The Taronga Institute has also enabled Taronga’s science team to expand the delivery of professional training with the objective of improving industry knowledge and practical skills to achieve conservation outcomes. One of the most significant training events was the Pathology Short Course and Wildlife Translocation Health Symposium attended by 142 scientists in the field of wildlife health and disease. The course was run from the Taronga Institute and addressed the critical skill shortages in the field of wildlife health and comparative pathology. The four-day systematic review of wildlife disease was paired with the delivery of hands-on workshops to provide participants with practical skills and field-adaptable disease investigation techniques. There was also a one-day translocation health symposium that highlighted the many disciplines in translocation science including ecology, nutrition, behaviour, welfare and disease risk analysis. 
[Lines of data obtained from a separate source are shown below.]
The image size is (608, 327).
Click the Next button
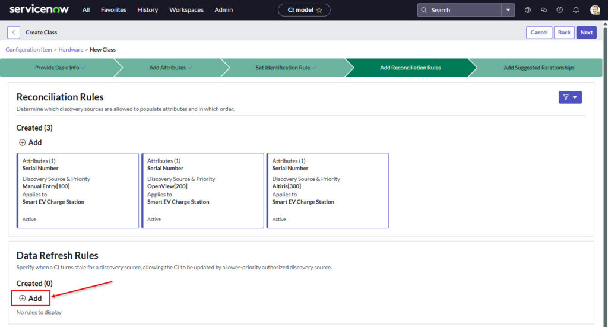click(x=586, y=33)
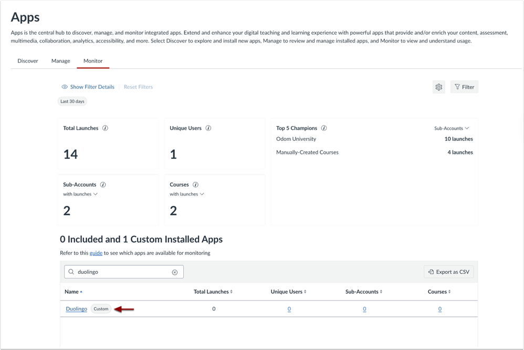Expand 'with launches' dropdown under Courses
This screenshot has height=350, width=524.
pyautogui.click(x=187, y=194)
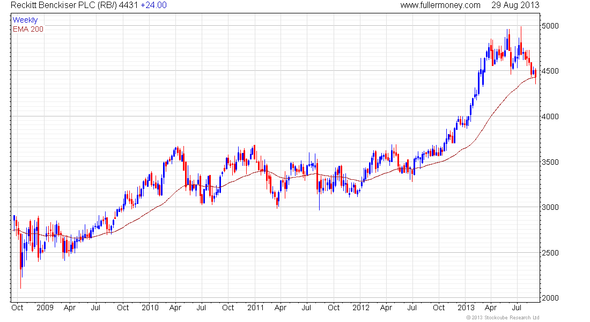Jump to 2011 on the time axis
Viewport: 590px width, 322px height.
click(255, 308)
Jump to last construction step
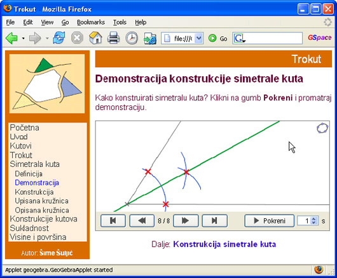 pos(214,221)
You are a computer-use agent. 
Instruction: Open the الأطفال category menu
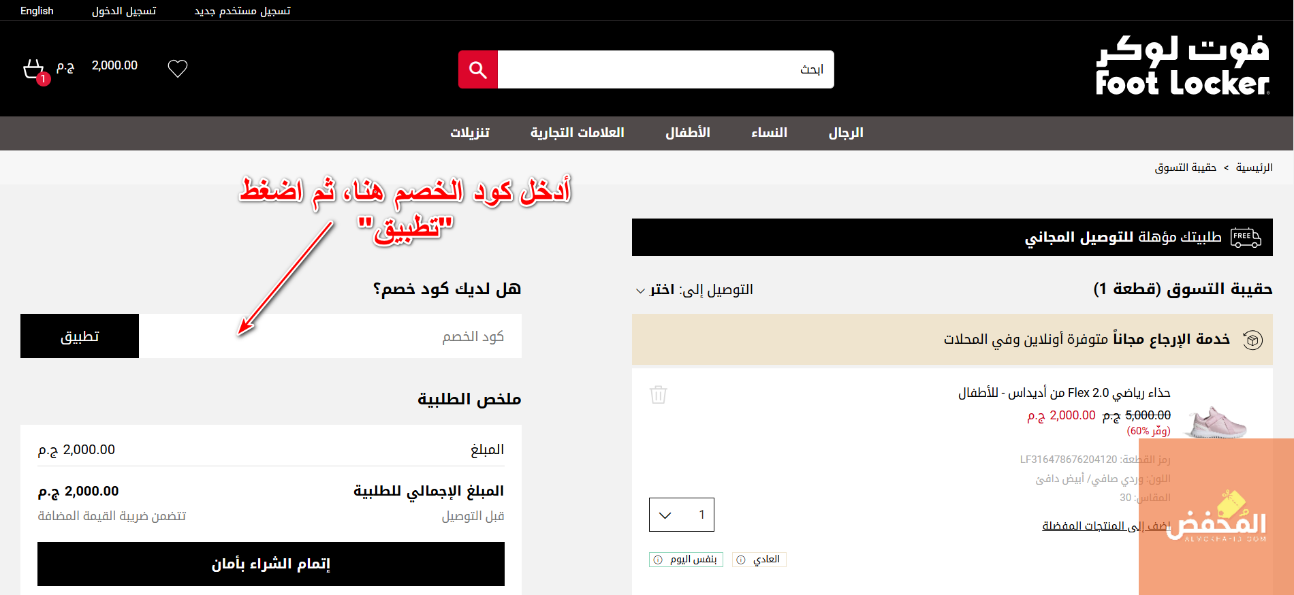[687, 133]
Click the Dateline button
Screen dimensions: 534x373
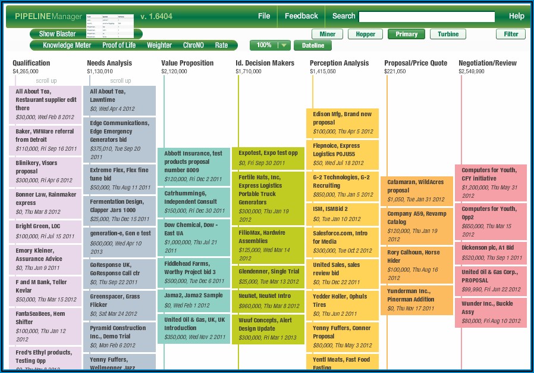click(x=313, y=45)
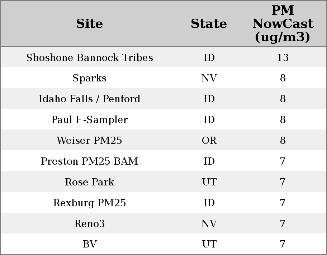Select the Shoshone Bannock Tribes site cell
Image resolution: width=327 pixels, height=255 pixels.
[90, 58]
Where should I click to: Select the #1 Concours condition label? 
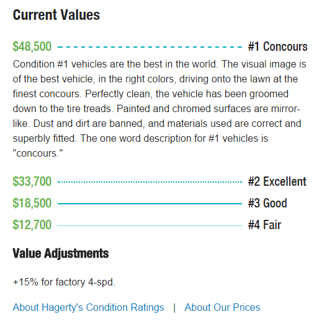coord(278,46)
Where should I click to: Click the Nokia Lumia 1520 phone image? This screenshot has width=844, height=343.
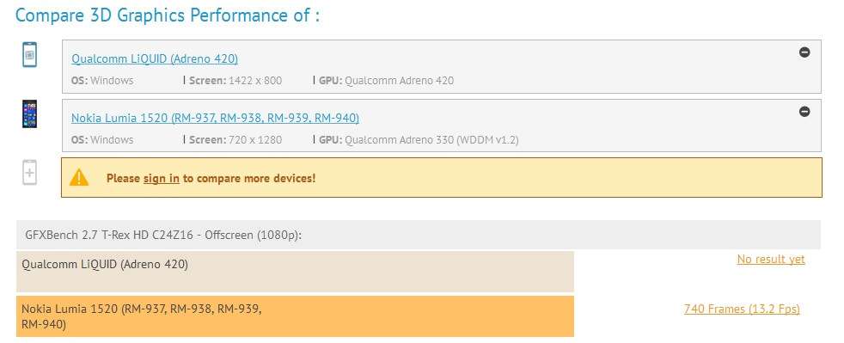29,113
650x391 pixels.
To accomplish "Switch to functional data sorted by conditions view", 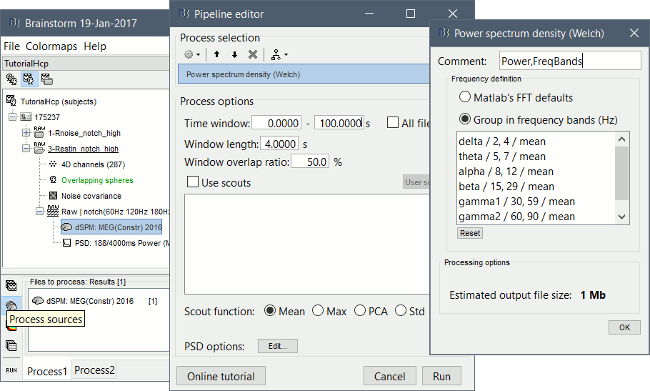I will [x=46, y=79].
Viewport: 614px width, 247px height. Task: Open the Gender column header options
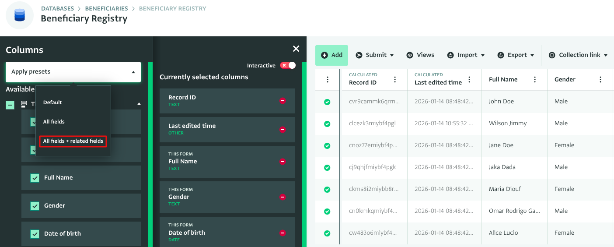[600, 80]
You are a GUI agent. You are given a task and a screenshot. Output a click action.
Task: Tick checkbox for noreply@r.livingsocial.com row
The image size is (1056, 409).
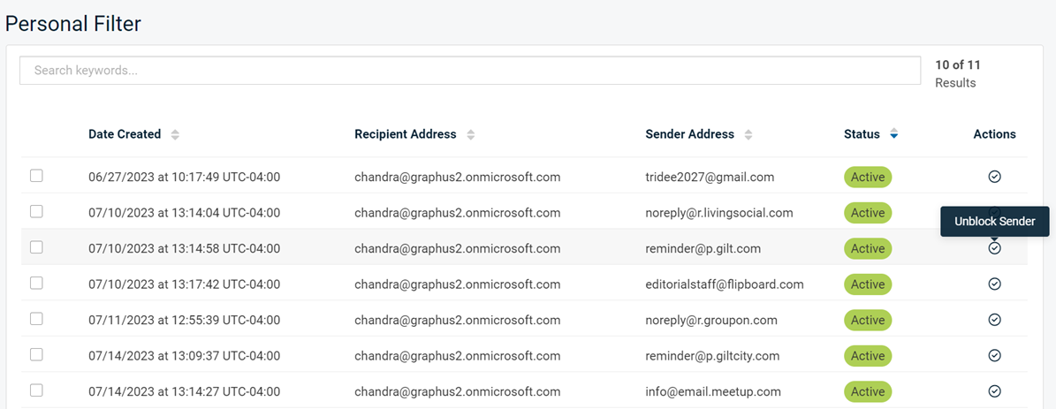pyautogui.click(x=36, y=211)
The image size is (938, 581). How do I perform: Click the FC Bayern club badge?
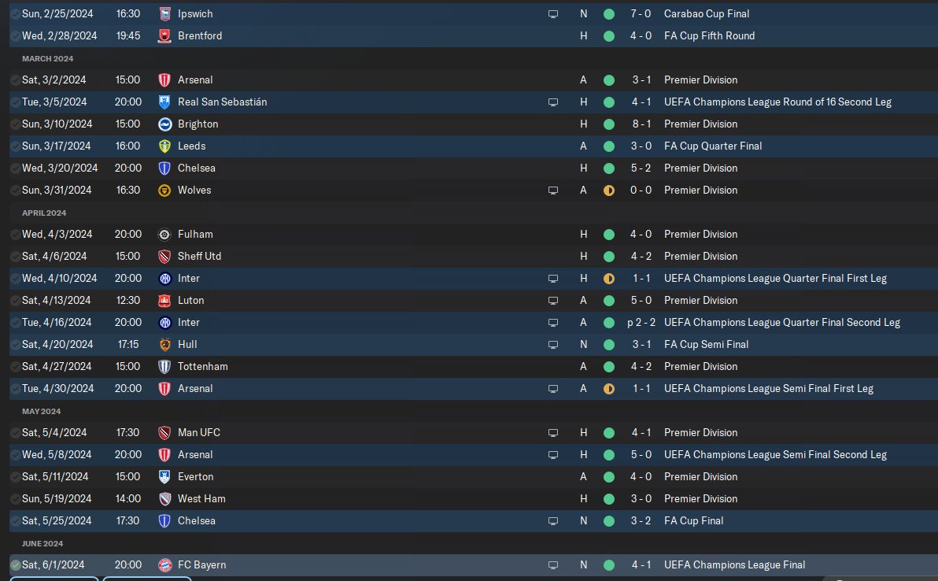tap(164, 564)
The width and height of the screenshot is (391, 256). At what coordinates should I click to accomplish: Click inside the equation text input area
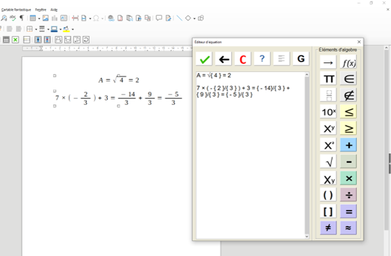pos(250,156)
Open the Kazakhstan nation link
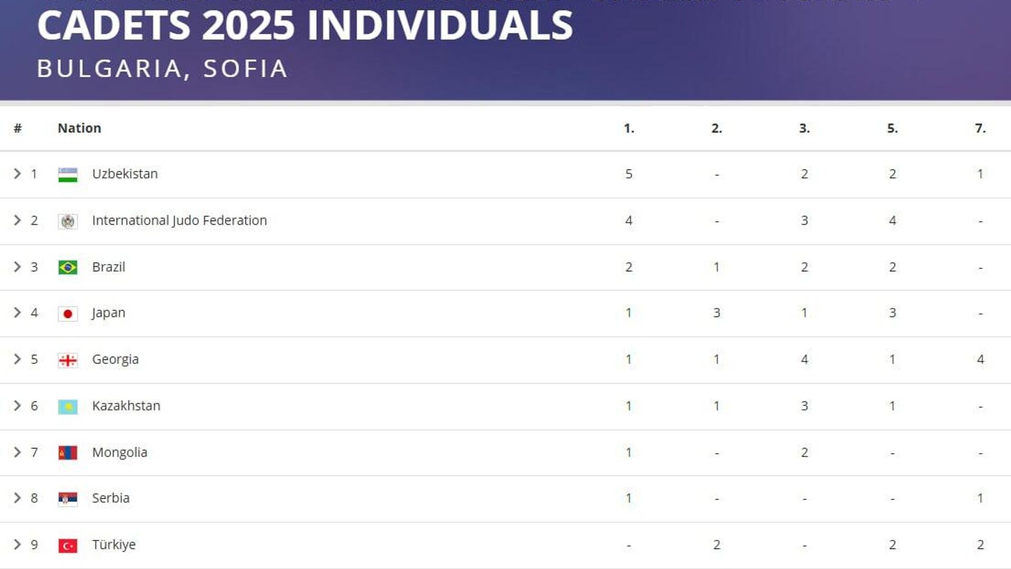This screenshot has width=1011, height=569. click(126, 406)
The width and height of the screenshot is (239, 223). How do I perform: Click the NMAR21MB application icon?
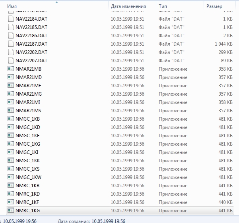(x=11, y=69)

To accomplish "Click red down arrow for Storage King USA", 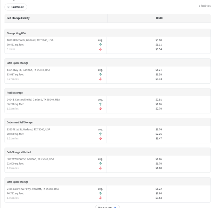I will tap(100, 49).
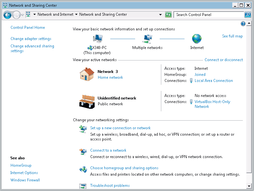Click in the Search Control Panel field
This screenshot has width=254, height=191.
tap(209, 14)
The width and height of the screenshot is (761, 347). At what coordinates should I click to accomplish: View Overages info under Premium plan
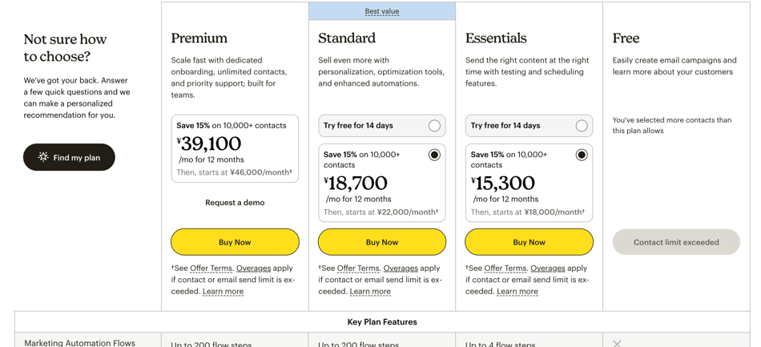(x=253, y=268)
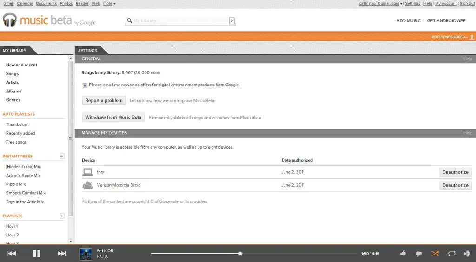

Of the move into new laboratory facilities in the Taronga Institute, Conservation Science Manager Justine O’Brien notes the benefits for inter-disciplinary collaboration and collaboration with Taronga’s research partners:

The Institute facilities are helping to foster new collaborations in key areas of wildlife and ecosystem health, and collectively support Taronga’s science-based conservation programs.” - Conservation Science Manager, Justine O'Brien

As a zoo-based conservation organisation, Taronga seeks to minimise its impact on the environment and demonstrate leadership in the design and construction of its assets. In a milestone for Taronga and the industry, the Taronga Institute became the first zoo facility in Australia to get a six-star environmental rating from the Green Building Council of Australia (the highest possible rating) in recognition of its sustainable design, construction and operation. Along with its rooftop solar system, it utilises recycled water for toilet flushing and irrigation, passive design in the foyer area to avoid having to implement air conditioning systems, and specialized louvres to reduce solar radiation penetrating the building and to keep optimal temperature levels.